Exclusivo A contínua falsa partida do Iraque e a adiada saída dos Estados Unidos

Há 30 anos, os Estados Unidos davam início à invasão terrestre do Iraque, em resposta à aventura militar de Saddam Hussein no Koweit. O ditador é passado, a presença da NATO é presente e futuro, mas o país continua a enfrentar a desestabilização das mílicias pró-iranianas e o perigo do recrudescimento do Estado Islâmico no norte do território.

A resposta dos aliados começara um mês antes, com uma campanha aérea a visar alvos militares e infraestruturas iraquianas, mas a invasão terrestre, a partir de 24 de fevereiro de 1991, foi decisiva e em questão de horas ditou o fim do conflito e restaurou as fronteiras entre o Iraque e o Koweit.

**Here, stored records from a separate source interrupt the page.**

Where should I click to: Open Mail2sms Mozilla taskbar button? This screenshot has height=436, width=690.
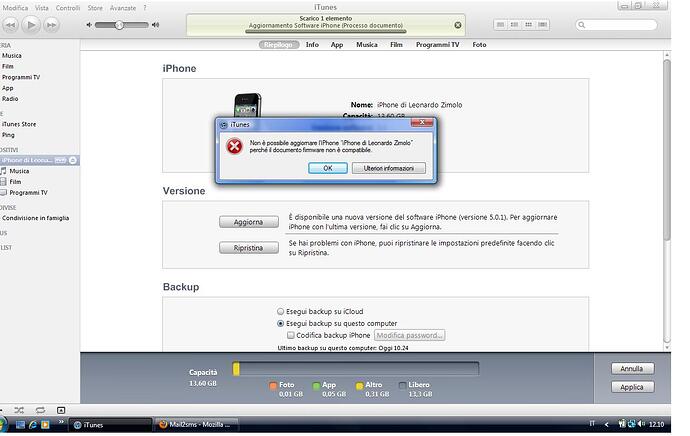pos(193,425)
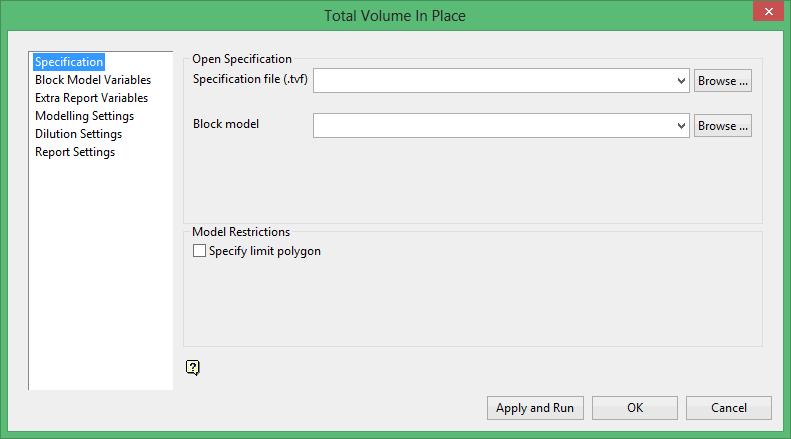Select Specification in the left panel
This screenshot has width=791, height=439.
68,62
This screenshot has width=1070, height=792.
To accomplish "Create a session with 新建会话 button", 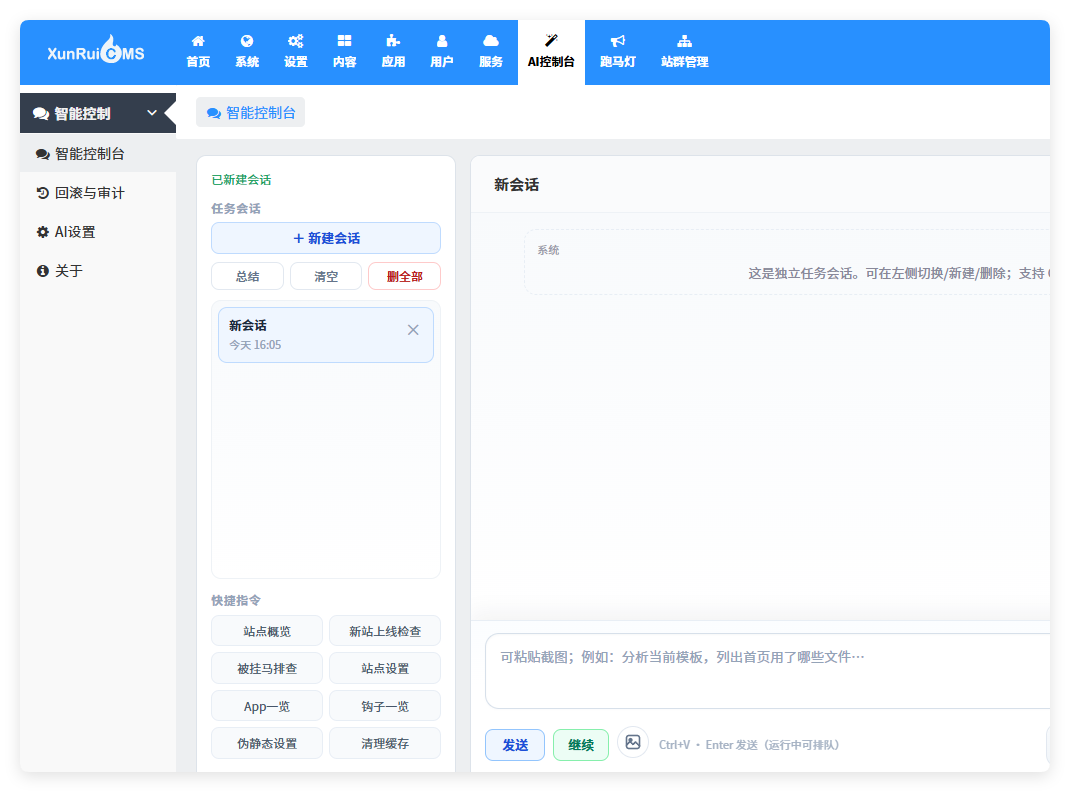I will [326, 238].
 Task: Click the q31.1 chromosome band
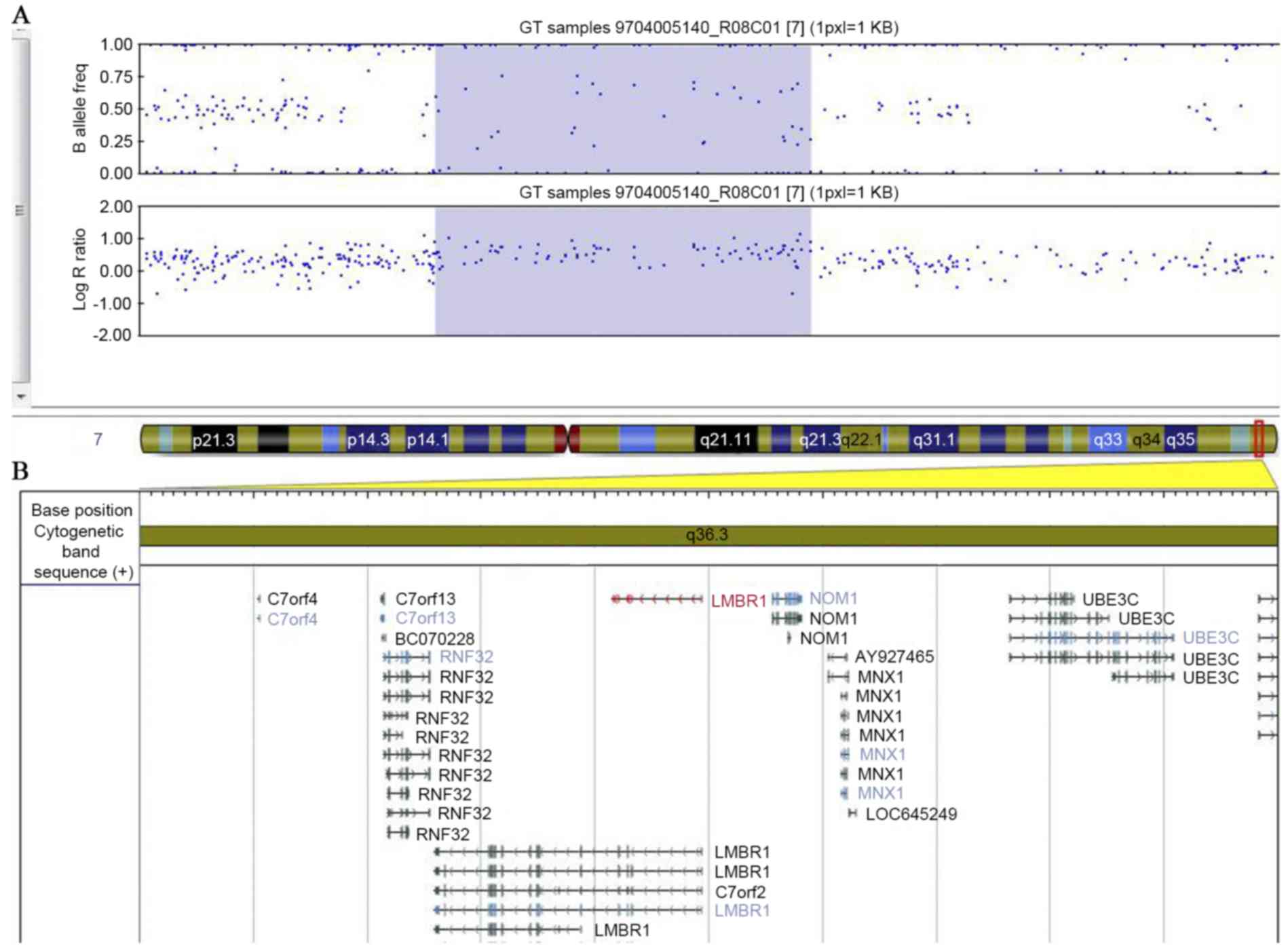point(934,440)
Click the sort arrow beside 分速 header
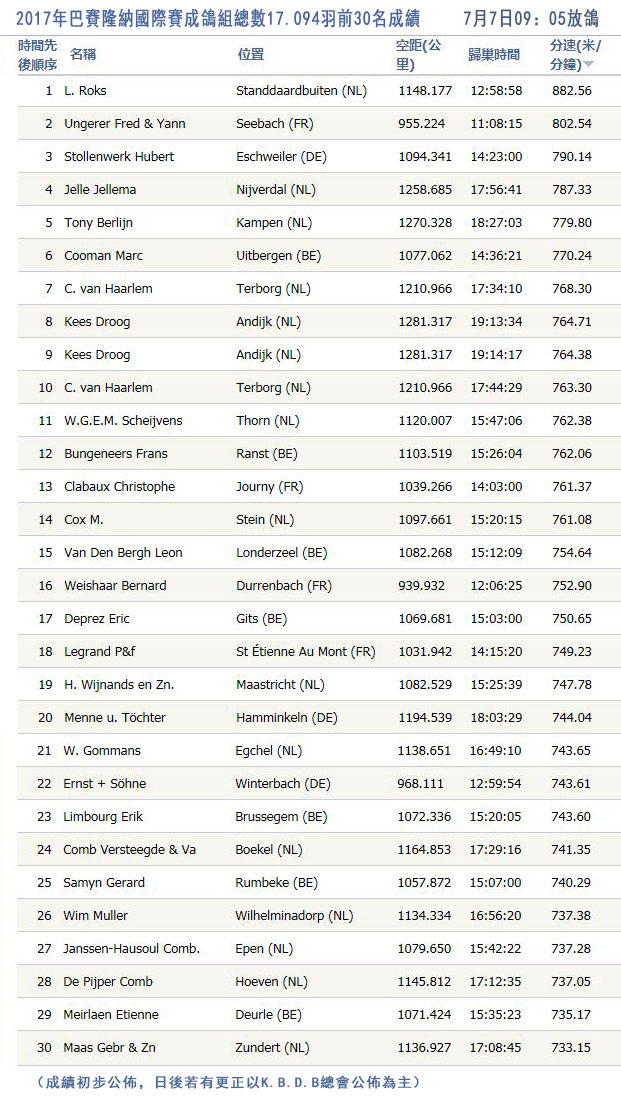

Bagdad pagou com dezenas de milhares de mortos e as sanções impostas pelas Nações Unidas mantiveram-se depois da Guerra do Golfo, sendo aliviadas em parte a partir de 1995 com o programa petróleo por alimentos. Em 1990, o Iraque encontrava-se em grave crise económica, saído de uma guerra de oito anos com o vizinho Irão. Em 2021, depois da Operação Tempestade no Deserto e da invasão anglo-americana de 2003 que dita o fim de Saddam Hussein, bem como das instituições que estavam associadas ao regime, e do regresso em força dos EUA para expulsar o Estado Islâmico, o Iraque continua mergulhado em grave crise.